*Provided records:*
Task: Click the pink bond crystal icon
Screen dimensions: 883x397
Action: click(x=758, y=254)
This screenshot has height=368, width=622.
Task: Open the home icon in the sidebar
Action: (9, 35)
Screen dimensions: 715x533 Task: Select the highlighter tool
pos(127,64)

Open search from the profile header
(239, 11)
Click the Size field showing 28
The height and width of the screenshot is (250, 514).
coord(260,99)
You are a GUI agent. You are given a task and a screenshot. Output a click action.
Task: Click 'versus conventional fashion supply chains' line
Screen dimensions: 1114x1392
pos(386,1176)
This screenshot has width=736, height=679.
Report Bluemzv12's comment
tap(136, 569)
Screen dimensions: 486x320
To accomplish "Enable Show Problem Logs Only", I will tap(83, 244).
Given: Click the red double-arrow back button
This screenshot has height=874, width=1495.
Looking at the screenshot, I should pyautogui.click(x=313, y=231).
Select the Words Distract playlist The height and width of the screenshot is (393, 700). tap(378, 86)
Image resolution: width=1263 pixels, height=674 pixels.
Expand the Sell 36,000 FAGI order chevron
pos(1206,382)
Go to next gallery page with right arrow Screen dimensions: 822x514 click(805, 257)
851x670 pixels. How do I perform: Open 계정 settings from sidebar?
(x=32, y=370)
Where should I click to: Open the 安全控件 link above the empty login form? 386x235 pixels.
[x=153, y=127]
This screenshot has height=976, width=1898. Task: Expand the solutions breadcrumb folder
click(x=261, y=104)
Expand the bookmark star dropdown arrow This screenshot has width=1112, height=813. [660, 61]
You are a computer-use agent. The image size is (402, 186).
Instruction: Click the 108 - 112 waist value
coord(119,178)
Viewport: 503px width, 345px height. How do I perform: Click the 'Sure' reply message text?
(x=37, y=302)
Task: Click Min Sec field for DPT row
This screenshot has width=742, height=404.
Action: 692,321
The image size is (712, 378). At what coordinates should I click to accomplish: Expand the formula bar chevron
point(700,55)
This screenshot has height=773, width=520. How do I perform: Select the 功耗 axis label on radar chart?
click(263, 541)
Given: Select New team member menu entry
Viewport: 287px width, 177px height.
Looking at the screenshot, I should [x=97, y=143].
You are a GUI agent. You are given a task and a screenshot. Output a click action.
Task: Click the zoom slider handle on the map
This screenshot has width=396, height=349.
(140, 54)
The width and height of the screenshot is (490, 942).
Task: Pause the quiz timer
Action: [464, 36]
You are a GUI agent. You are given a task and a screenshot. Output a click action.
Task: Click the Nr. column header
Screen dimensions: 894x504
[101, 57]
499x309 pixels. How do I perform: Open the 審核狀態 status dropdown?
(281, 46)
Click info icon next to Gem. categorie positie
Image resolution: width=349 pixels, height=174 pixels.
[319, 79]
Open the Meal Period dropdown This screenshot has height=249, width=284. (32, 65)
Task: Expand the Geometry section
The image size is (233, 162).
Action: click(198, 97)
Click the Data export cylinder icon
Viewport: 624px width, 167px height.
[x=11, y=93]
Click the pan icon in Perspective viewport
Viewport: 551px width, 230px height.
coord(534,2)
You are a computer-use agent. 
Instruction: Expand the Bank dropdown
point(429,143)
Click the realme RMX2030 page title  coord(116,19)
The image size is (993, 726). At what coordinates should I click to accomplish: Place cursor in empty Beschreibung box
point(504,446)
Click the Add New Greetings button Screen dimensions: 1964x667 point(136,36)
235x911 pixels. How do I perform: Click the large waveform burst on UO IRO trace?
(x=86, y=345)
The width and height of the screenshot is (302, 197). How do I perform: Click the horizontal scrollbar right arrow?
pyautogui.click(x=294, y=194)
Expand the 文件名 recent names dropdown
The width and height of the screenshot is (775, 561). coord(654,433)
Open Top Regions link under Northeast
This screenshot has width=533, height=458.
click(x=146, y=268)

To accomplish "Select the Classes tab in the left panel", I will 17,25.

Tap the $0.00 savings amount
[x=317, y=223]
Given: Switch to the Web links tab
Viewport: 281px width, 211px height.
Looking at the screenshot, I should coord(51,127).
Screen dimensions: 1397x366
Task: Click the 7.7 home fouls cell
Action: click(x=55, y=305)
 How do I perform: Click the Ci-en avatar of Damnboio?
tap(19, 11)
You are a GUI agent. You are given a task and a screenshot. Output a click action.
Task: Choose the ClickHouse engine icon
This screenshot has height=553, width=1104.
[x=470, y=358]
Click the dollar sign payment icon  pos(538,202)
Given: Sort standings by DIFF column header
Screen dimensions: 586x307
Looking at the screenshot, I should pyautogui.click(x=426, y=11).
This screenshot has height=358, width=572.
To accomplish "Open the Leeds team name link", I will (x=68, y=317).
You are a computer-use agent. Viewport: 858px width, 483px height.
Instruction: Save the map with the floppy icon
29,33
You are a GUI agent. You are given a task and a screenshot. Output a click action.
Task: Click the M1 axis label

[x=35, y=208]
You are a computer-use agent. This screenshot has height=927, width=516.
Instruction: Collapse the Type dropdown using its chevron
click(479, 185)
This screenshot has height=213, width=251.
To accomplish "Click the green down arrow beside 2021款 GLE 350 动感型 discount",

*What the task asks:*
Look over the material above and report each line holding "will".

*Your solution:*
To accomplish "Enable Show Problem Logs Only", I will tap(83, 244).
To accomplish "Select the Classes tab in the left panel", I will 17,25.
To accomplish "Open the Leeds team name link", I will (x=68, y=317).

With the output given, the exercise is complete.